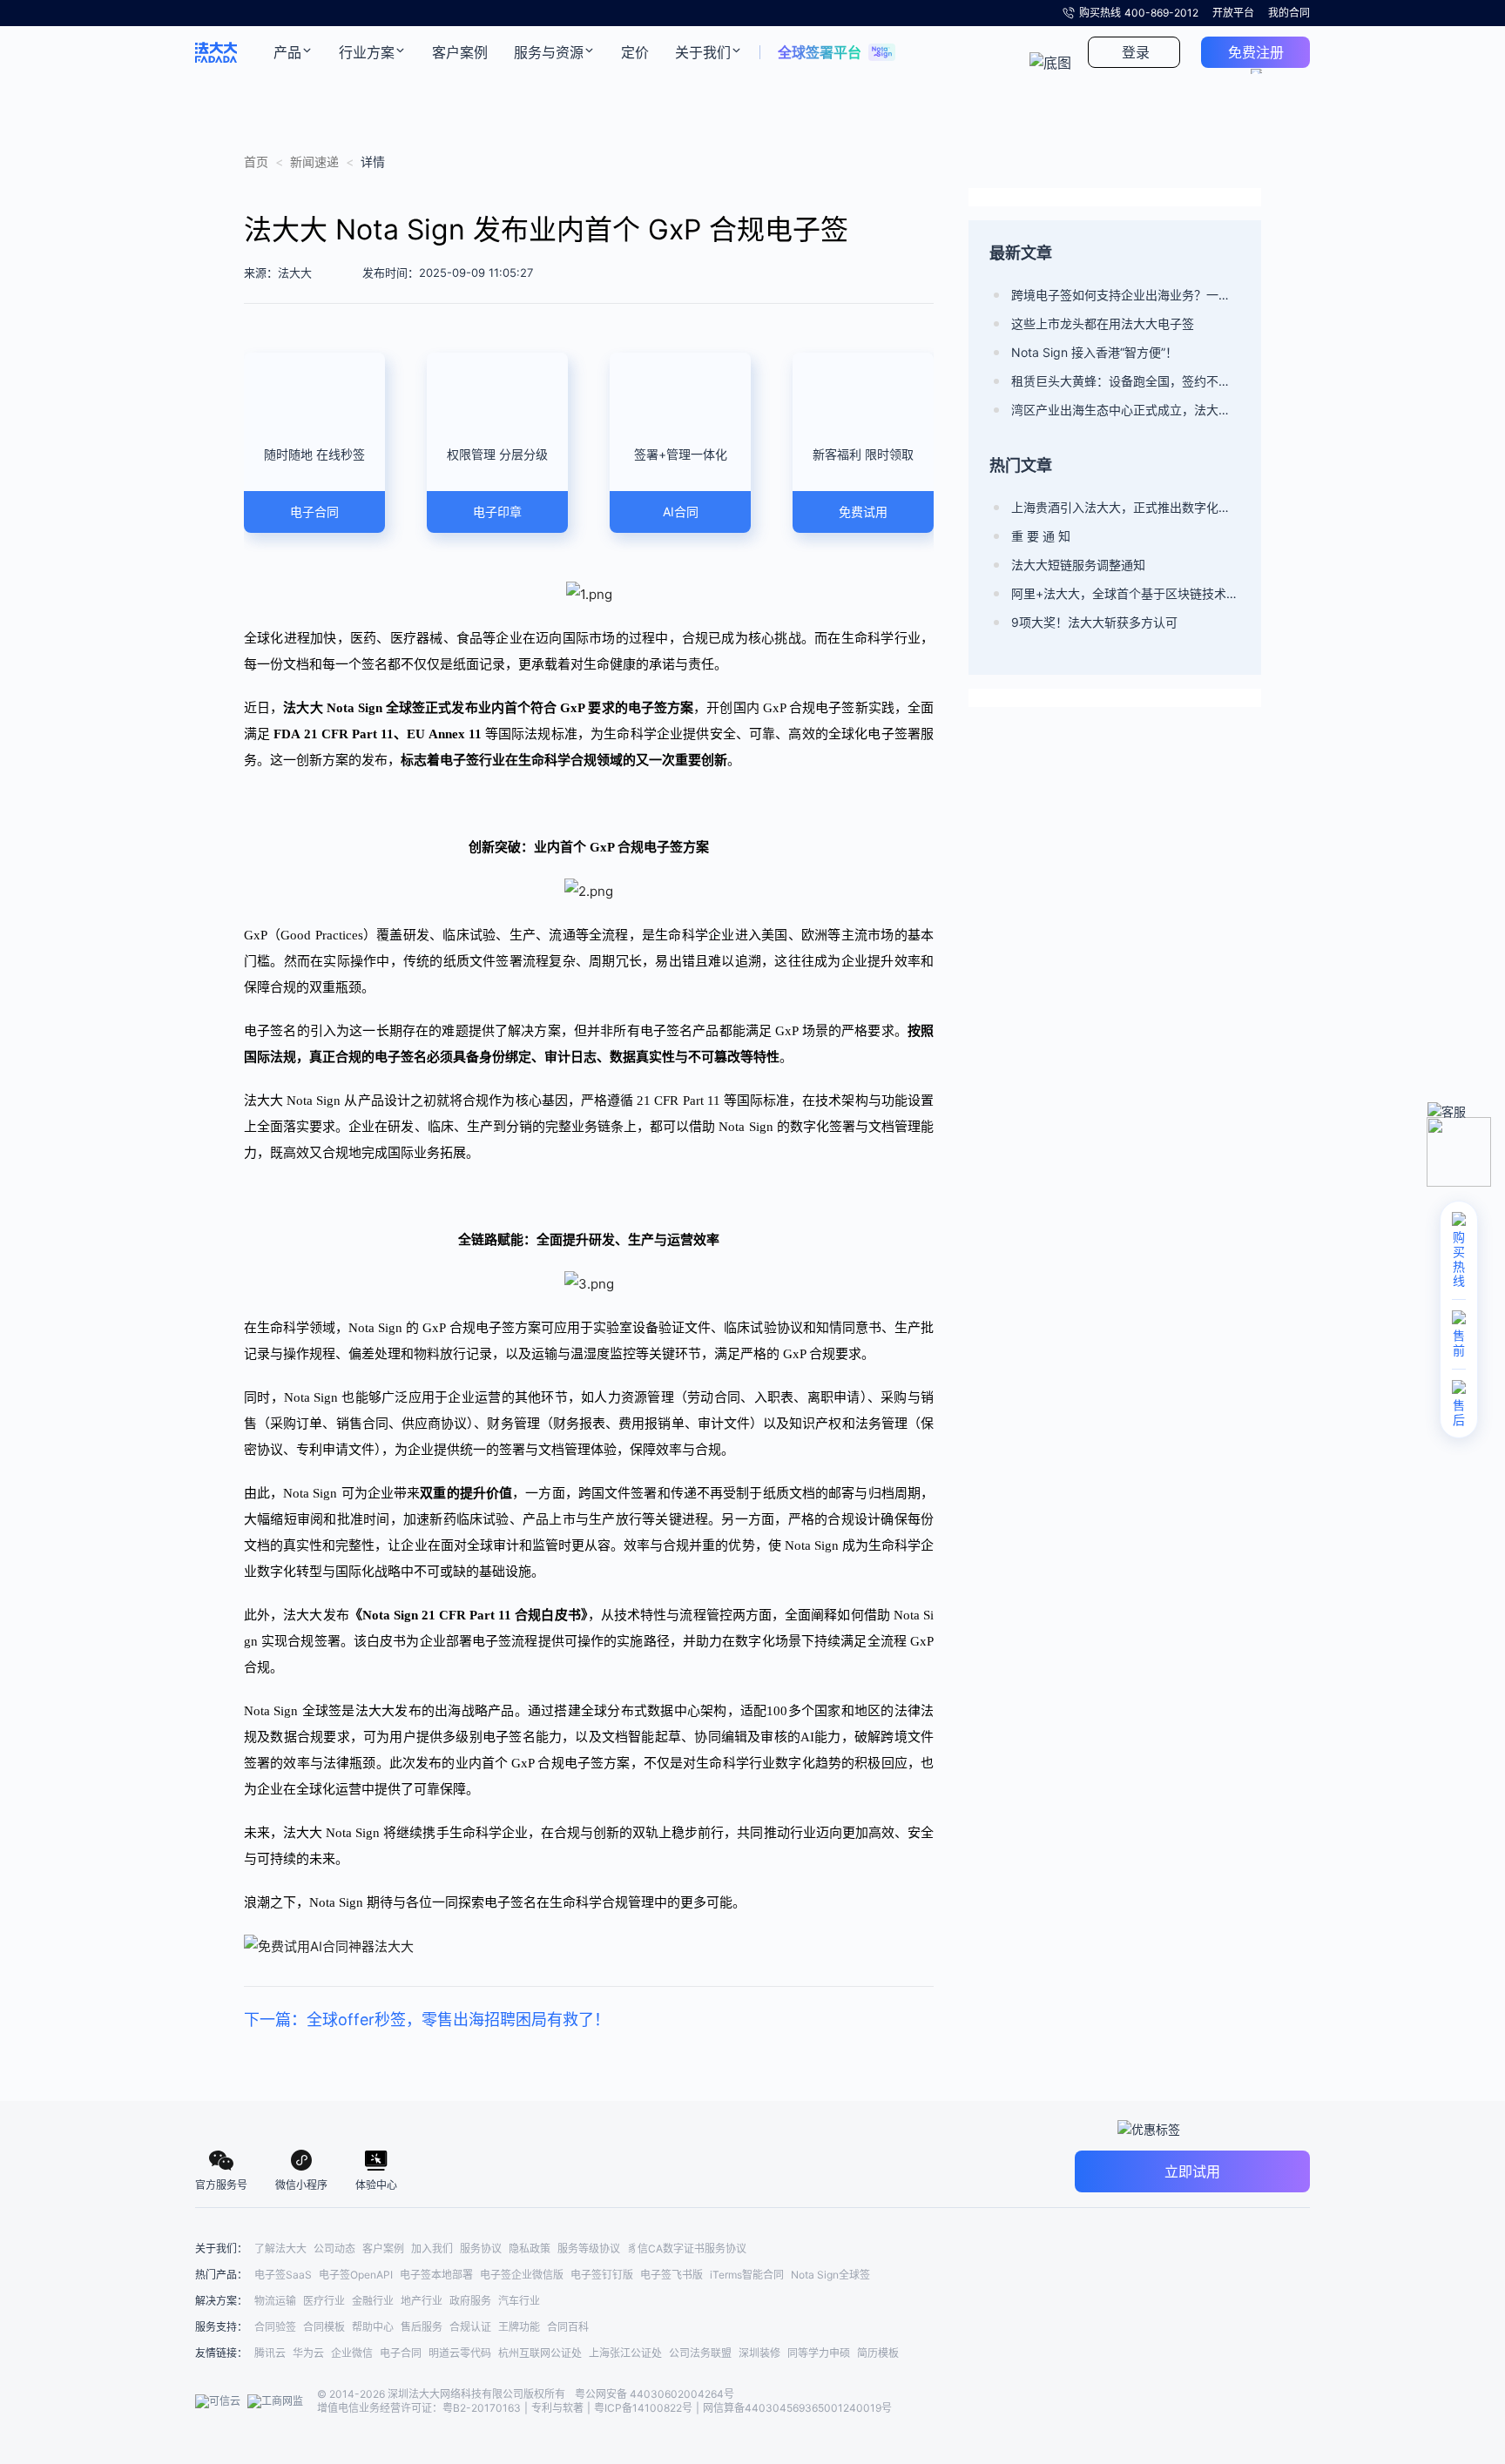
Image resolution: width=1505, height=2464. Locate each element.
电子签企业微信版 (522, 2274)
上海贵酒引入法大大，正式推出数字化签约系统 (1125, 507)
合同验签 (275, 2326)
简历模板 (878, 2353)
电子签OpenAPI (356, 2274)
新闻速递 (314, 161)
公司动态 (334, 2248)
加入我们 (432, 2248)
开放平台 (1233, 12)
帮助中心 (373, 2326)
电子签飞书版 (671, 2274)
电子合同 (401, 2353)
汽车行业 (519, 2300)
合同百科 (568, 2326)
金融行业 (373, 2300)
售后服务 (421, 2326)
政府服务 (470, 2300)
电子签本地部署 (436, 2274)
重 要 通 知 (1040, 535)
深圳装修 (759, 2353)
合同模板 (324, 2326)
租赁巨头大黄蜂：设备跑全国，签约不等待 (1125, 381)
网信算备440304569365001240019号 (797, 2407)
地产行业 (421, 2300)
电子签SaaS (283, 2274)
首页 (256, 161)
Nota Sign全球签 (830, 2274)
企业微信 (352, 2353)
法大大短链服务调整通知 (1078, 564)
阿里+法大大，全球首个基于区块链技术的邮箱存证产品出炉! (1125, 593)
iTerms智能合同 (747, 2274)
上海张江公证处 (625, 2353)
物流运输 (275, 2300)
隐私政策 (529, 2248)
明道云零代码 (460, 2353)
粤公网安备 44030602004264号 (654, 2393)
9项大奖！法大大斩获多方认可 (1094, 622)
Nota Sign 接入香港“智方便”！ (1094, 352)
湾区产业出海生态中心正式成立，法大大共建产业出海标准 (1125, 409)
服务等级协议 (588, 2248)
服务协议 (481, 2248)
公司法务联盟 (700, 2353)
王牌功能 (519, 2326)
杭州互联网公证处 (540, 2353)
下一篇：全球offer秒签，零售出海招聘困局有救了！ (427, 2019)
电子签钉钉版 (601, 2274)
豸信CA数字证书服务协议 (686, 2248)
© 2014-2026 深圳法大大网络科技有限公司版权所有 (442, 2393)
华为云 (308, 2353)
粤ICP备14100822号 (643, 2407)
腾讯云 (270, 2353)
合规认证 (470, 2326)
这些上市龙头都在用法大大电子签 (1102, 323)
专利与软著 (557, 2407)
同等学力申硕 (818, 2353)
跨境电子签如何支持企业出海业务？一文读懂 (1125, 294)
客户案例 (383, 2248)
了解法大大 (280, 2248)
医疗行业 (324, 2300)
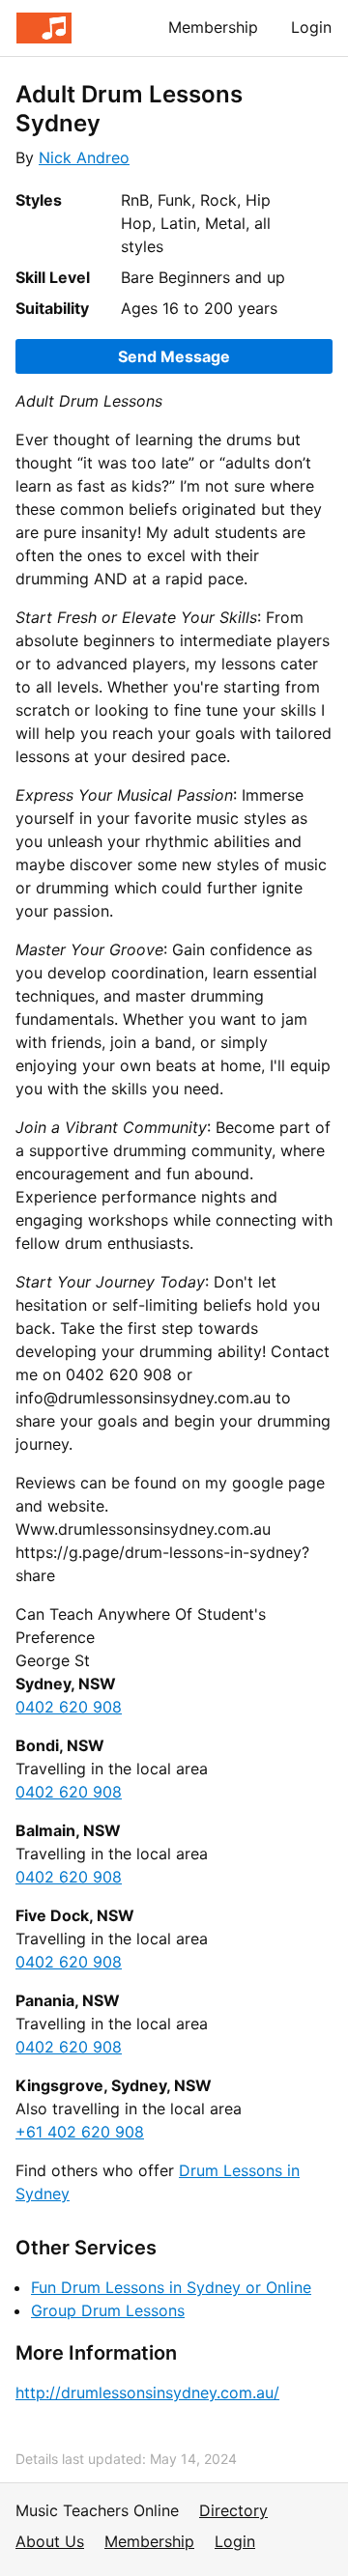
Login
———
Task: An exact, word-for-word version of the material is required, free of pictures.

Response:
Image resolution: width=1505, height=2464. Locate each element.
电子签企业微信版 (522, 2274)
上海贵酒引入法大大，正式推出数字化签约系统 (1125, 507)
合同验签 (275, 2326)
简历模板 (878, 2353)
电子签OpenAPI (356, 2274)
新闻速递 (314, 161)
公司动态 (334, 2248)
加入我们 (432, 2248)
开放平台 (1233, 12)
帮助中心 (373, 2326)
电子签飞书版 (671, 2274)
电子合同 (401, 2353)
汽车行业 (519, 2300)
合同百科 (568, 2326)
金融行业 (373, 2300)
售后服务 (421, 2326)
政府服务 (470, 2300)
电子签本地部署 (436, 2274)
重 要 通 知 (1040, 535)
深圳装修 (759, 2353)
合同模板 (324, 2326)
租赁巨头大黄蜂：设备跑全国，签约不等待 (1125, 381)
网信算备440304569365001240019号 (797, 2407)
地产行业 (421, 2300)
电子签SaaS (283, 2274)
首页 (256, 161)
Nota Sign全球签 (830, 2274)
企业微信 (352, 2353)
法大大短链服务调整通知 (1078, 564)
阿里+法大大，全球首个基于区块链技术的邮箱存证产品出炉! (1125, 593)
iTerms智能合同 (747, 2274)
上海张江公证处 (625, 2353)
物流运输 (275, 2300)
隐私政策 (529, 2248)
明道云零代码 (460, 2353)
粤公网安备 44030602004264号 (654, 2393)
9项大奖！法大大斩获多方认可 (1094, 622)
Nota Sign 接入香港“智方便”！ (1094, 352)
湾区产业出海生态中心正式成立，法大大共建产业出海标准 (1125, 409)
服务等级协议 (588, 2248)
服务协议 (481, 2248)
公司法务联盟 (700, 2353)
王牌功能 (519, 2326)
杭州互联网公证处 (540, 2353)
下一篇：全球offer秒签，零售出海招聘困局有救了！ (427, 2019)
电子签钉钉版 (601, 2274)
豸信CA数字证书服务协议 (686, 2248)
© 2014-2026 深圳法大大网络科技有限公司版权所有 (442, 2393)
华为云 (308, 2353)
粤ICP备14100822号 (643, 2407)
腾讯云 (270, 2353)
合规认证 (470, 2326)
这些上市龙头都在用法大大电子签 (1102, 323)
专利与软著 (557, 2407)
同等学力申硕 (818, 2353)
跨境电子签如何支持企业出海业务？一文读懂 (1125, 294)
客户案例 (383, 2248)
了解法大大 (280, 2248)
医疗行业 (324, 2300)
Login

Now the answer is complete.